Only one range belongs in the answer: the line holding "kempy Orlické hory (338, 2119)" through the last line of the records, reproduced as is.

[Stored data entries]
·····
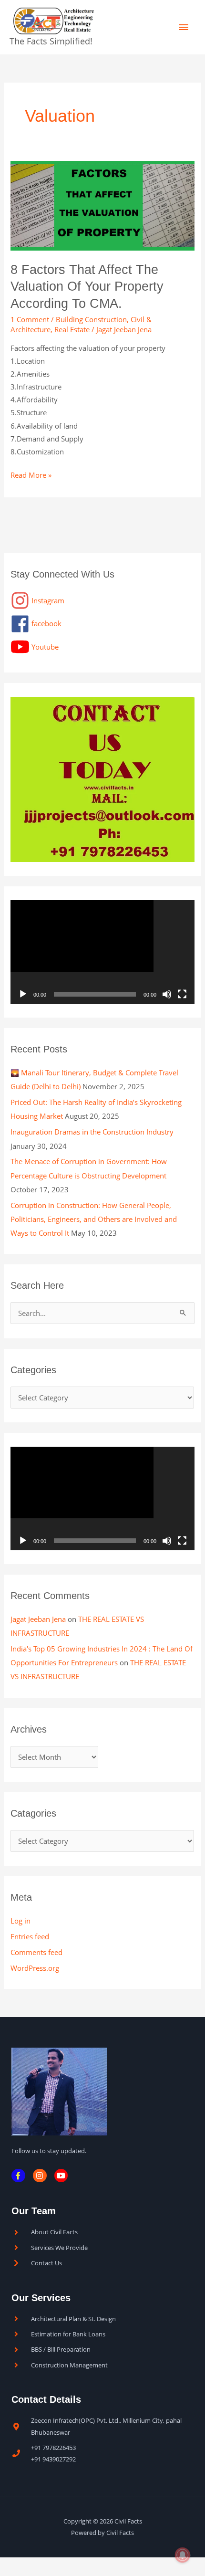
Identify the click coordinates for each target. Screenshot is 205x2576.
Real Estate (72, 329)
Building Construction (91, 319)
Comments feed (36, 1952)
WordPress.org (34, 1968)
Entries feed (29, 1936)
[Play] (23, 994)
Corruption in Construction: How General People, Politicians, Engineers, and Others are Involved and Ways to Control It (93, 1219)
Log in (20, 1920)
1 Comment (29, 319)
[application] (102, 952)
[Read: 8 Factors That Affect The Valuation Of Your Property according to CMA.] (102, 205)
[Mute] (167, 994)
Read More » (30, 474)
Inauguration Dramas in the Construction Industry (92, 1131)
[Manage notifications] (182, 2555)
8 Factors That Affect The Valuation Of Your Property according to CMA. (87, 286)
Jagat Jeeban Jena (38, 1619)
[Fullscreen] (182, 994)
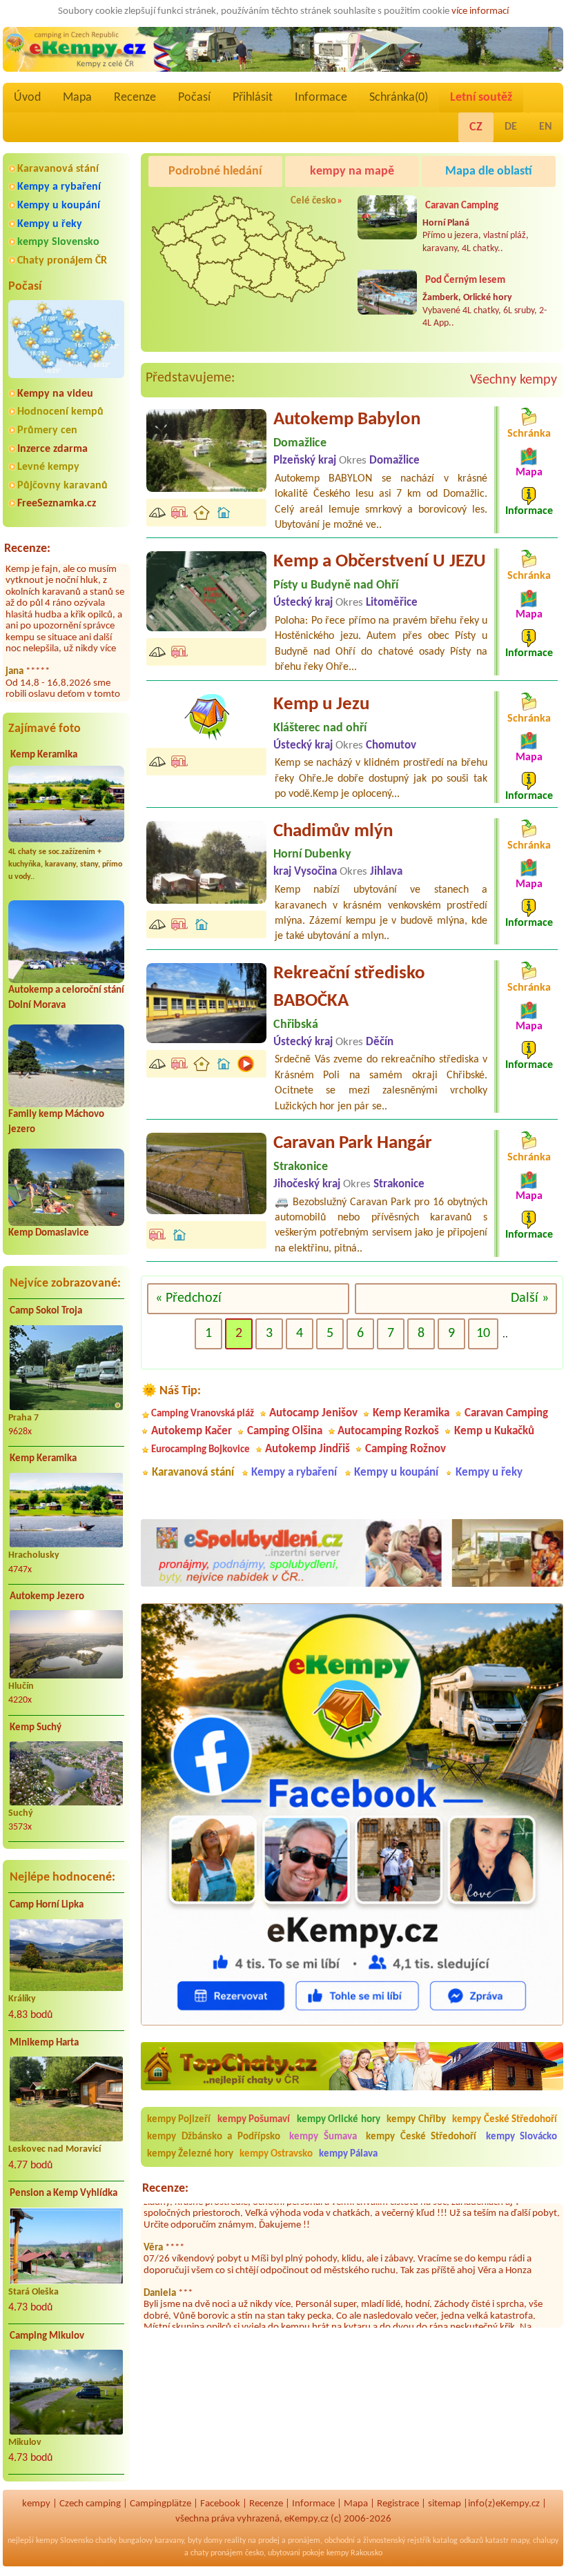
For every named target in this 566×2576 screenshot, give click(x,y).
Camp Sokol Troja (46, 1311)
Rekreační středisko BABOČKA (349, 987)
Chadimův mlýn (333, 831)
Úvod (27, 97)
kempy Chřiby (416, 2119)
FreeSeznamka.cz (56, 503)
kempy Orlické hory (338, 2119)
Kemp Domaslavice (48, 1233)
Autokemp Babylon (346, 419)
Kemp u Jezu (321, 704)
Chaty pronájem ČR (62, 260)
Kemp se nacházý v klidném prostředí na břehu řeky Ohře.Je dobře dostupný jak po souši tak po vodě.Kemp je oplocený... (381, 778)
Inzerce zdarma (52, 449)
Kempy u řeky (49, 224)
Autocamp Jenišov (313, 1413)
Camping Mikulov (47, 2336)
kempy (36, 2504)
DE (511, 126)
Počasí (194, 97)
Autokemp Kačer (191, 1431)
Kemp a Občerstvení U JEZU (379, 562)
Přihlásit (253, 97)
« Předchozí (188, 1298)
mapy (520, 2541)
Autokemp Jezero (47, 1597)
·····
• THE ANSWER:
kempy Orlické hory (338, 2119)
Kemp Domaslavice (48, 1233)
Autokemp Babylon (346, 419)
Kemp u Jezu (321, 704)
Chaty pronájem ČR (62, 260)
Kemp se nacházý v klidném prostředí na břehu řeky Ohře.Je dobře dostupný jak po souši tak po vodě.Kemp je oplocený... (381, 778)
Inzerce zdarma (52, 449)
Kempy u řeky (49, 224)
Autocamp Jenišov (313, 1413)
Camping Mikulov (47, 2336)
kempy (36, 2504)
DE (511, 126)
Počasí (194, 97)
Autokemp Kačer (191, 1431)
Kemp a Občerstvení U JEZU (379, 562)
Přihlásit (253, 97)
« Předchozí (188, 1298)
mapy (520, 2541)
Autokemp Jezero (47, 1597)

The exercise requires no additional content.